According to its preliminary reading of the North American medium and heavy-duty vehicle markets, North American Class 8 orders are projected to hit 20,800 units.

This output represents a 10 percent improvement over July’s 18,700 orders and a 40 percent improvement over July 2010’s 12,400 orders.

ACT President and Senior Analyst Kenny Vieth said that while waiting for these preliminary orders to come in ACT had some early concerns about how they would turn out due to political turmoil and faltering consumer confidence numbers, among other things.

“We were a little bit leery as to how things would look,” said Vieth. “July and August represent the two weakest order months of the year. The fact that we approached 21,000 orders in August, given the backdrop of [negative] headlines made these numbers a pleasant surprise.”

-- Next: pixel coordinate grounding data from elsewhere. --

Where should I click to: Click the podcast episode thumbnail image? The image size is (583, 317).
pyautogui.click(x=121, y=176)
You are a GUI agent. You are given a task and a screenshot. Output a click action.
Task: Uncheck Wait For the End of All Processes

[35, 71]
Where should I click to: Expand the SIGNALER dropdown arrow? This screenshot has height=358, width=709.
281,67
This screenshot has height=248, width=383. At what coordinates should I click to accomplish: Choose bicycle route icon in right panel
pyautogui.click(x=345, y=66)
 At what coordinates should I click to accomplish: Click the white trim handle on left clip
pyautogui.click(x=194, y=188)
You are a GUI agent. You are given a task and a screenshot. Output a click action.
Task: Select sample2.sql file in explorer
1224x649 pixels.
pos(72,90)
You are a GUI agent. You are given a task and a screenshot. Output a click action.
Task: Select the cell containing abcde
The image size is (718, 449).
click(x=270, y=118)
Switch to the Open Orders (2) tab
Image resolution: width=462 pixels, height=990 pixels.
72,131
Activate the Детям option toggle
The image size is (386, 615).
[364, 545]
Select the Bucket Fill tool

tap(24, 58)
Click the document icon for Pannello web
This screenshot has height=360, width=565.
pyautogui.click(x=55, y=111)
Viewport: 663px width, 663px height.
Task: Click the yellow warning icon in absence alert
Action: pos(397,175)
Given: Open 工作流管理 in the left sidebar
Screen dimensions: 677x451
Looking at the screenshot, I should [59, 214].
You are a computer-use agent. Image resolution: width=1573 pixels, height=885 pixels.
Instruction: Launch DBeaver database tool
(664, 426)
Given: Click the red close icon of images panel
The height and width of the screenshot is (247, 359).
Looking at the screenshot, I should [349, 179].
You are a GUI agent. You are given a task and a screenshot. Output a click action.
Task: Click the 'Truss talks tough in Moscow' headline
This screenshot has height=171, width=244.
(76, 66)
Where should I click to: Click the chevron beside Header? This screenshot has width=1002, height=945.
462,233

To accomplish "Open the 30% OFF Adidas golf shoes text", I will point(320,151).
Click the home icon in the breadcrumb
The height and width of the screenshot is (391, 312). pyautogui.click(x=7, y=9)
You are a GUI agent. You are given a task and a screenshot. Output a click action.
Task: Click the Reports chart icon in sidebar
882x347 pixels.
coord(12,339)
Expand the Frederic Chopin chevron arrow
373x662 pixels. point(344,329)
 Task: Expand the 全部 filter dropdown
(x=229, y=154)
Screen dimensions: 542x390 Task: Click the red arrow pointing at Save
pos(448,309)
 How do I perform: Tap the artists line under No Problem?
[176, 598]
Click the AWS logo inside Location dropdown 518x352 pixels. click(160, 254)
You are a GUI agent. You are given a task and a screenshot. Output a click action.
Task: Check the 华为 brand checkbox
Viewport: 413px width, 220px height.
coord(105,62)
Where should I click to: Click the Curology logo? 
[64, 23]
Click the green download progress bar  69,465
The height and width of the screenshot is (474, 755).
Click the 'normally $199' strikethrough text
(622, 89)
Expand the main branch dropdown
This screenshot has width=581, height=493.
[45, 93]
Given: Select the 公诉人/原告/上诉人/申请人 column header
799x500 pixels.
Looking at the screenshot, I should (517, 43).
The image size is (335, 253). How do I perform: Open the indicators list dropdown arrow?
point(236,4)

The underlying fundamentals in the marketplace remain strong, said Vieth, explaining that there is more freight relative to trucks on the road. Pricing remains healthy, and that was reflected in the second quarter as carriers reported strong profit margins.

Another factor influencing higher orders is that used equipment prices are continuing to rise, said Vieth.

“There is enough freight out there and truckers are making money hauling that freight,” he said.  “Used asset evaluations are strong so it is facilitating a continued ability to replace older trucks with newer trucks.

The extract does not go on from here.